Sweating is normally a signal that you’re pushing yourself mentally or physically, but sometimes it can take us by surprise – like when we wake up soaking wet after a peaceful night’s sleep. This is known as nocturnal hyperhidrosis, or ‘night sweats’. Men are likely to experience night sweats at some point in their lives, and although it can be uncomfortable, it’s usually nothing to worry about. 

The first step to finding out how to stop night sweats in men is understanding how they’re caused in the first place. Here we outline some of those causes, and some solutions to them, so you can wake up feeling dry and fresh. So, what causes night sweats in men?

 

Night sweats in men: a bad thing?

Whatever time of day or night it is, sweating is perfectly normal, so the short answer is no – night sweats in men (and women for that matter) aren’t a bad thing. When our brain senses our body is too hot, it sends a signal to our sweat glands to release clear fluid and as it evaporates, it cools the body down. 

 

What causes night sweats in men?

Night sweats in men are a sign that your body is regulating (or sometimes overregulating) your body’s temperature. 

  • Food and drink. Also known as gustatory sweating, eating spicy food or hot drinks can raise your internal temperature, which can cause night sweats if you consume them just before bed. Consumption and withdrawal from alcohol and caffeine can also cause night sweats.
  • Simply being too hot. Sleeping in a hot room, under a heavy duvet or wearing thick bed clothes can raise your body’s temperature, causing you to sweat.  
  • Being stressed or anxious. The body increases its release of perspiration when danger is perceived, eliminating water through the skin rather than through the kidneys. 
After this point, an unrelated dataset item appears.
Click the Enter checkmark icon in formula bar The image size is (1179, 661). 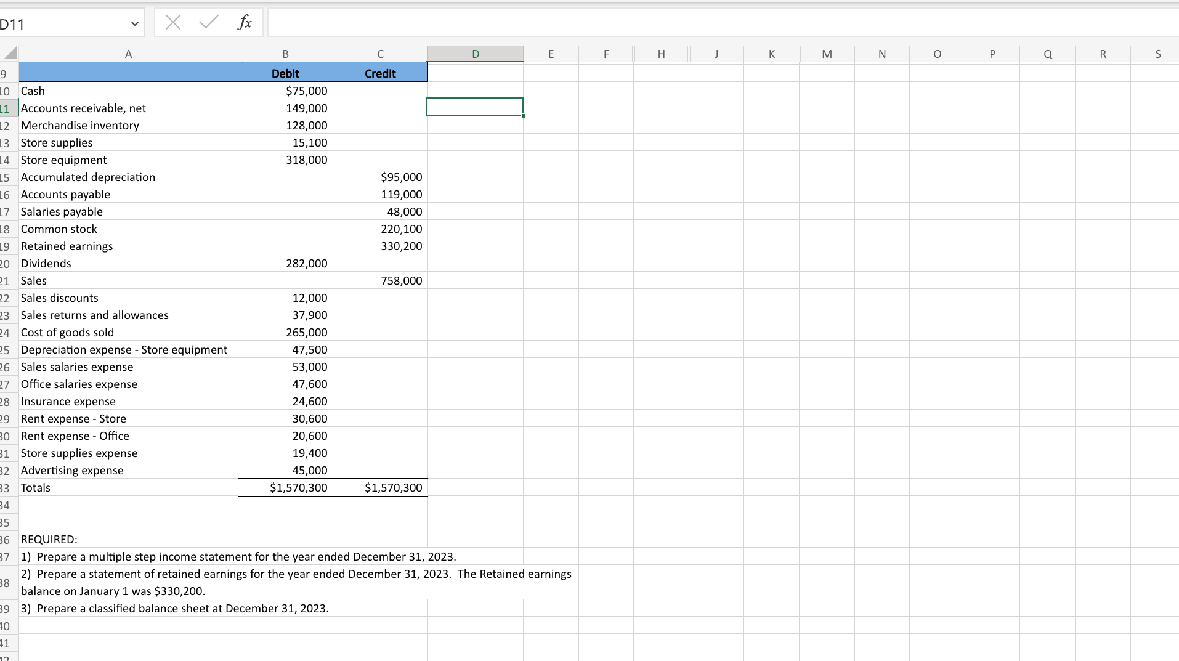pos(208,22)
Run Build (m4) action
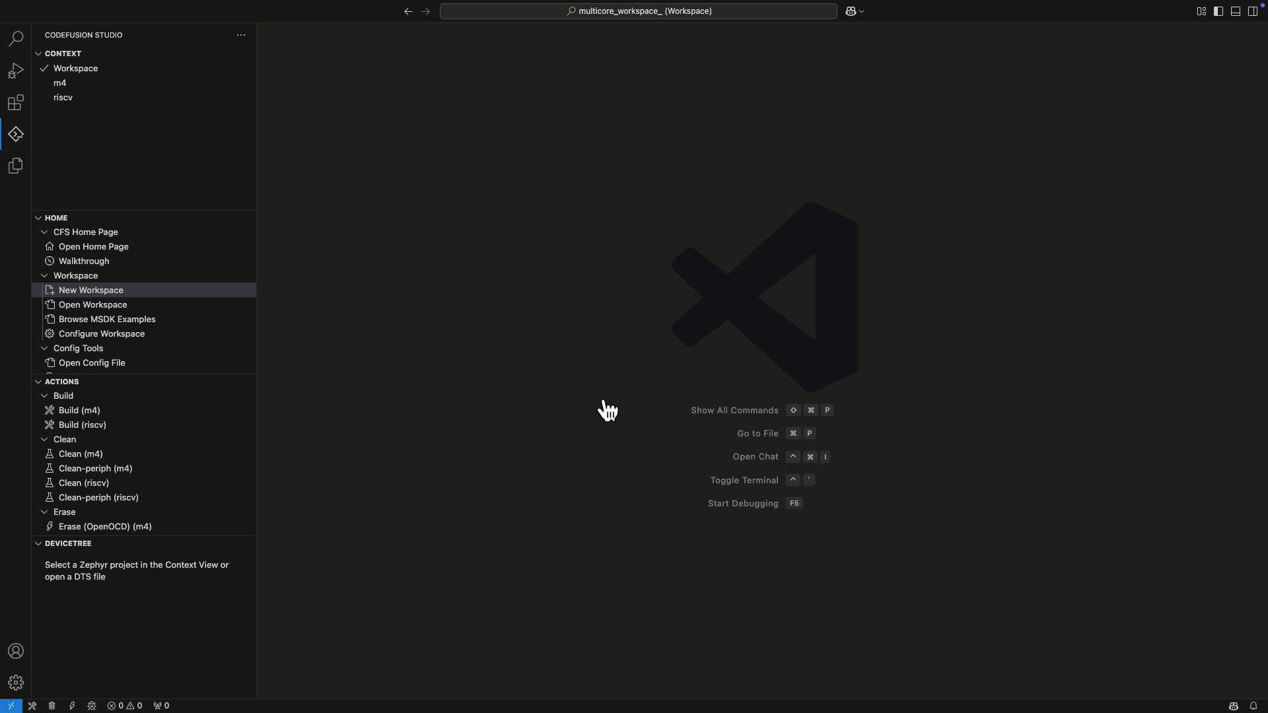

If you’d like more detail on what causes night sweats in men, you can find a full list here.

 

How to reduce night sweats in men

There are plenty of ways you can reduce night sweats in men, most of them as easy as a couple of simple lifestyle changes.

  • Keep cool. Try using a fan or keep a window open to ventilate your room. Wearing breathable pyjamas and sleeping under thin bed sheets can also help keep your body temperature down.  
  • Stay hydrated and avoid triggers. Drinking lots of water throughout the day will help flush out any possible gustatory sweat triggers, such as hot food and drink. Avoiding these triggers, as well as alcohol and caffeine will help reduce night sweats. 
  • Apply antiperspirant. Shower at night so your skin is clean and cool, before applying an antiperspirant. Choose a clinical-strength antiperspirant, such as  Degree® Clinical Protection. It works by creating a deep protective layer across your sweat glands, meaning you can wake up feeling clean and fresh. 

Medical causes for night sweats in men can include hyperhidrosis (a condition that causes excessive sweating), sleep apnea (a disorder where sleep is interrupted by difficulty breathing), or high body temperature (often caused by illness or infection). Seek advice from your doctor if you are unsure of the cause of your night sweats, or if your symptoms persist.